━━━━━ Document extract

My team discovered a bug recently that had been around in our daily builds a while.  We did a retrospective after the fact and found some interesting facts.  We had a test case covering the scenario, and it had been passing with no problems over the past several weeks.  There were no bugs in the test automation – it reliably did exactly what we wanted it to do.  The scenario even had 100% code coverage via test automation.

So what went wrong?

The problem was that running the scenario once worked fine, but it left behind some side-effects in the system that caused it to fail it you executed the scenario again.  So the next time you ran it (and every time after that), the user was presented a nice unhandled exception message rather than completing the task they were attempting.

How did we find the bug?  Since the daily build had passed initial tests, one of our engineers picked it up to do some “real world” exploratory testing.  As soon as he tried to do something “real” with the build, he quickly ran into the problem.  This scenario was one that any real user would almost certainly execute multiple times under normal operating conditions.

━━━━━━━━━━
━━━━━ Entries shown

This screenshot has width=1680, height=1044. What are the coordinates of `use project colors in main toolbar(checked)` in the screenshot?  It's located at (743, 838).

━━━━━━━━━━
━━━━━ Entries shown

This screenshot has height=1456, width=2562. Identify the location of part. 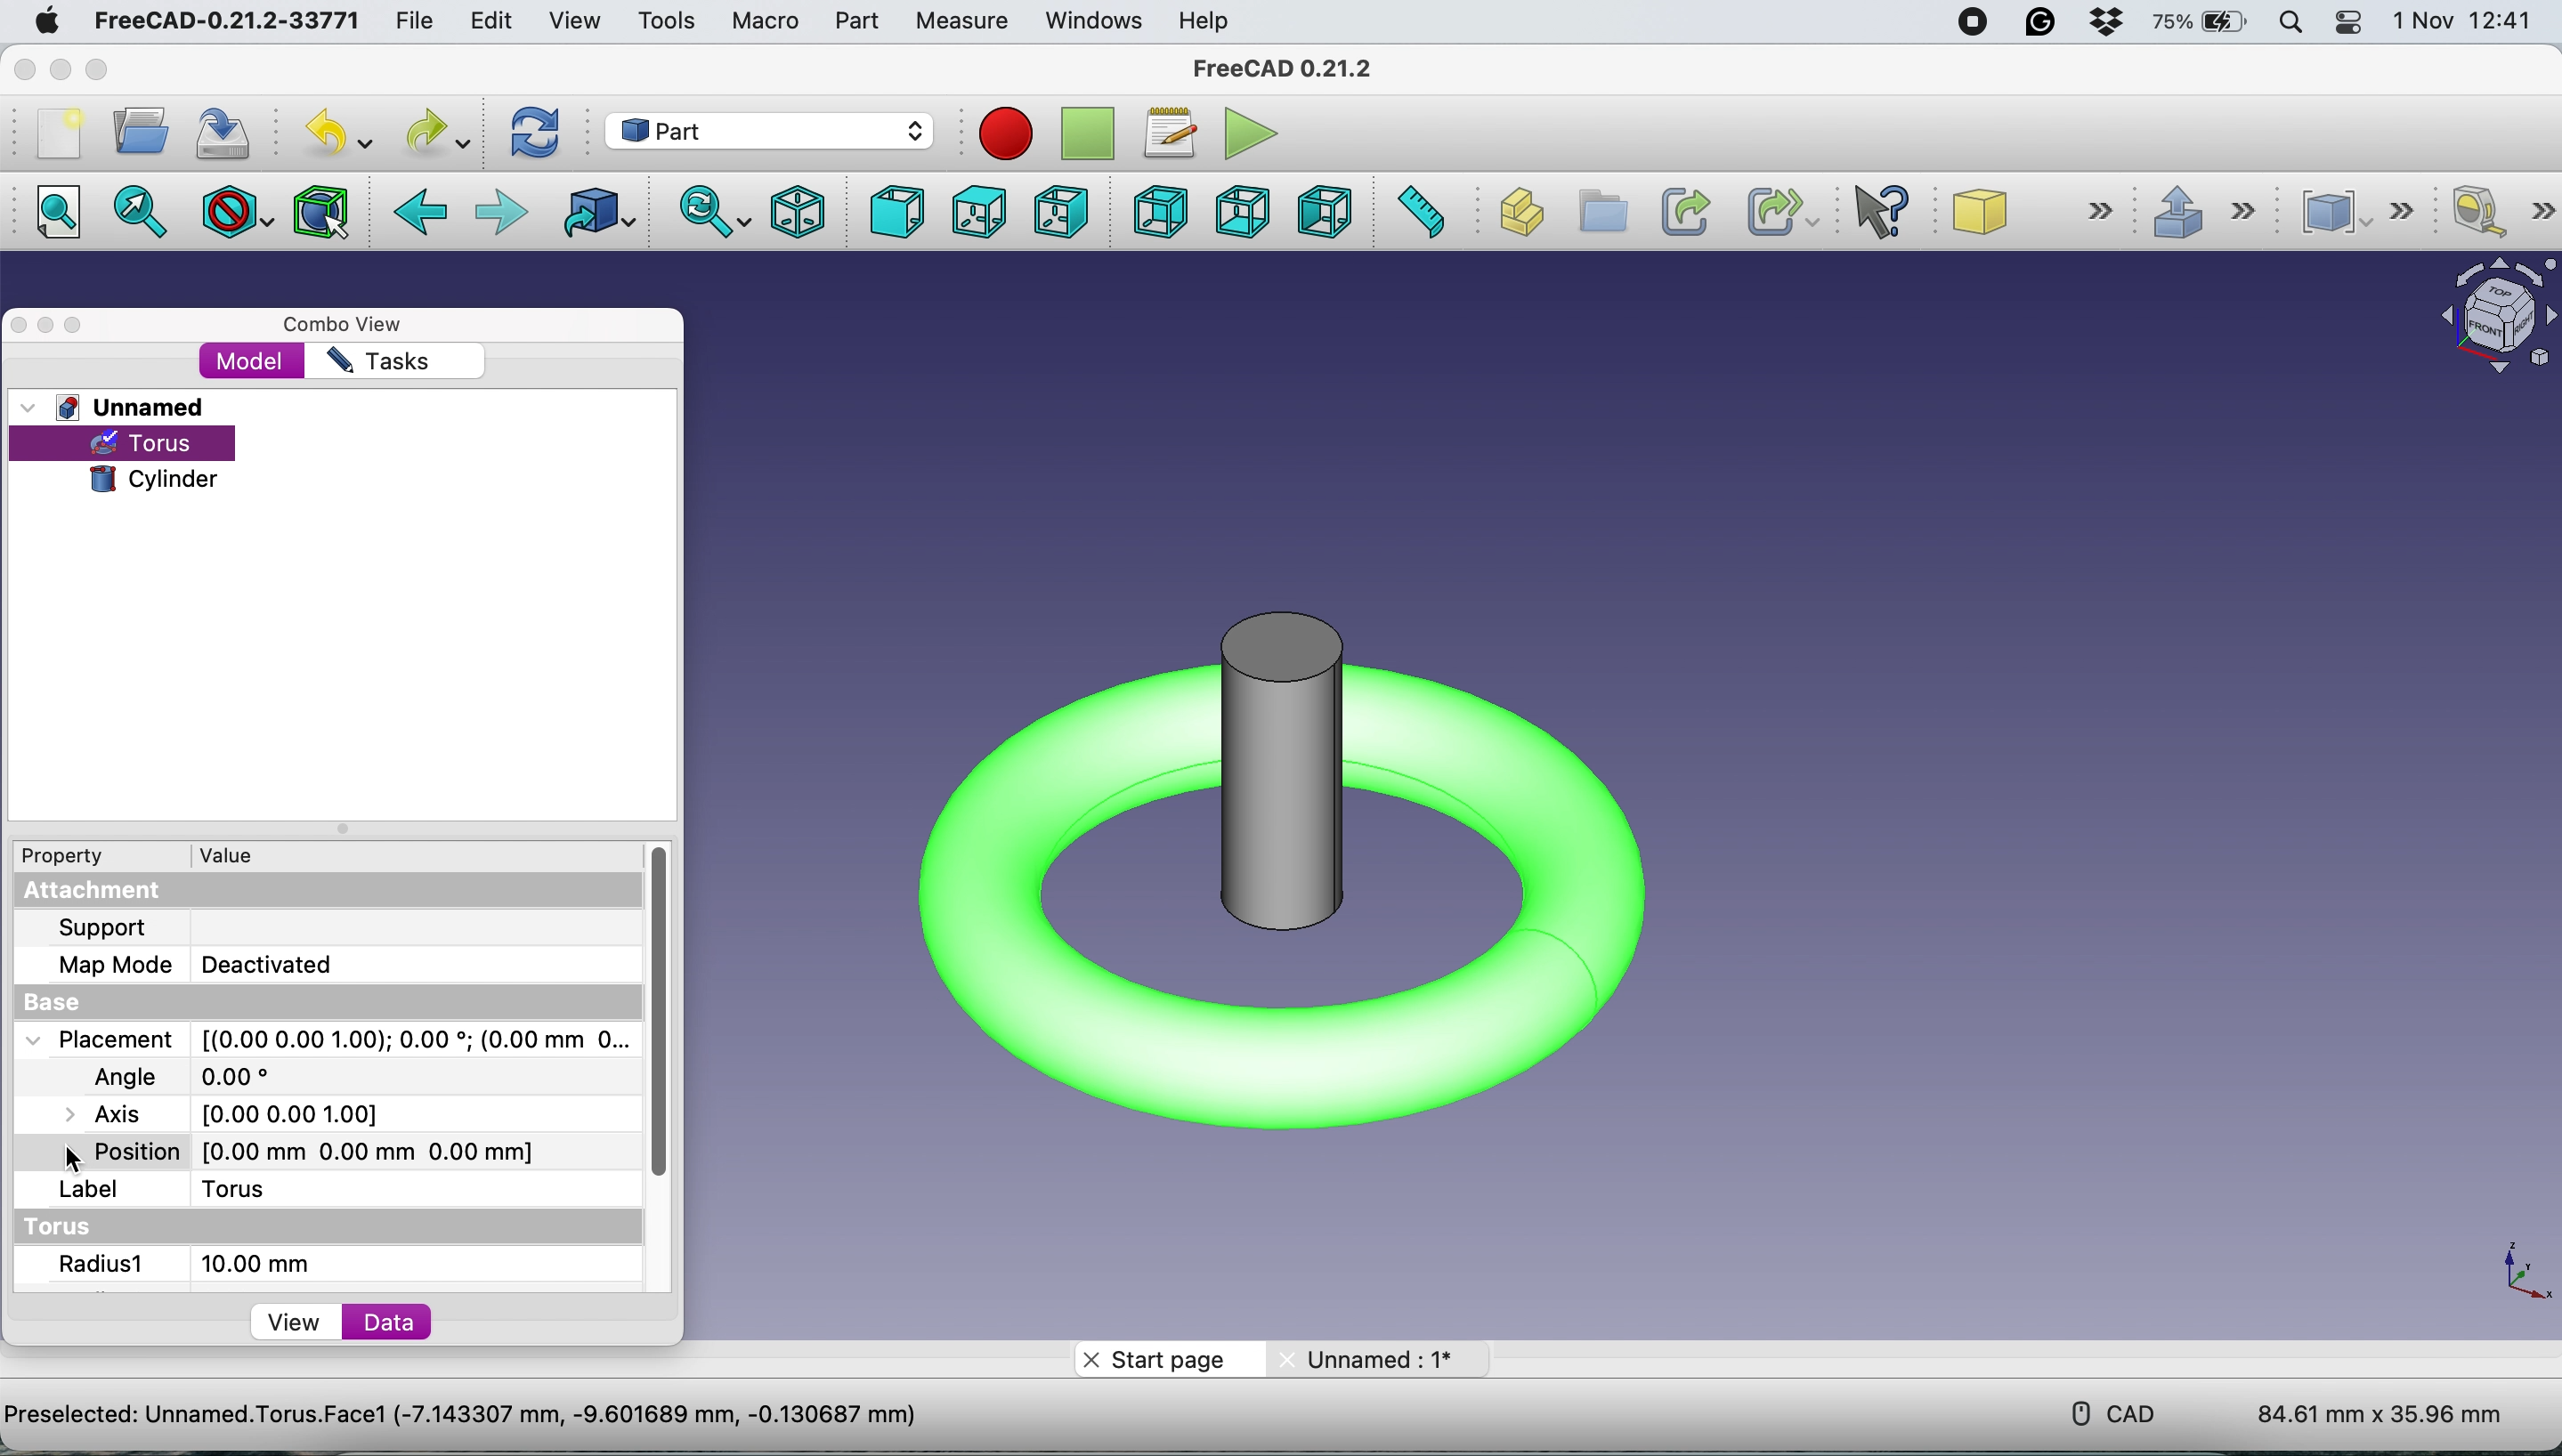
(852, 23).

━━━━━━━━━━

Exercises:
[1] In the bug retrospective above, rewrite the paragraph beginning "My team discovered a bug recently" as a short list that keeps its main facts.
[2] Please explain in one to three sentences why, according to the bug retrospective above, the user saw an unhandled exception message on the second and later runs of the scenario.

Solution set:
[1]
- The team found a bug that had been in the daily builds for a while.
- A retrospective turned up some interesting facts.
- A test case covered the scenario and had passed with no problems for several weeks.
- The test automation had no bugs and reliably did what was intended.
- Test automation gave the scenario 100% code coverage.

[2] Running the scenario once worked fine, but it left side-effects in the system. Those side-effects made the scenario fail when it was executed again. So on every later run, the user got an unhandled exception message instead of completing the task.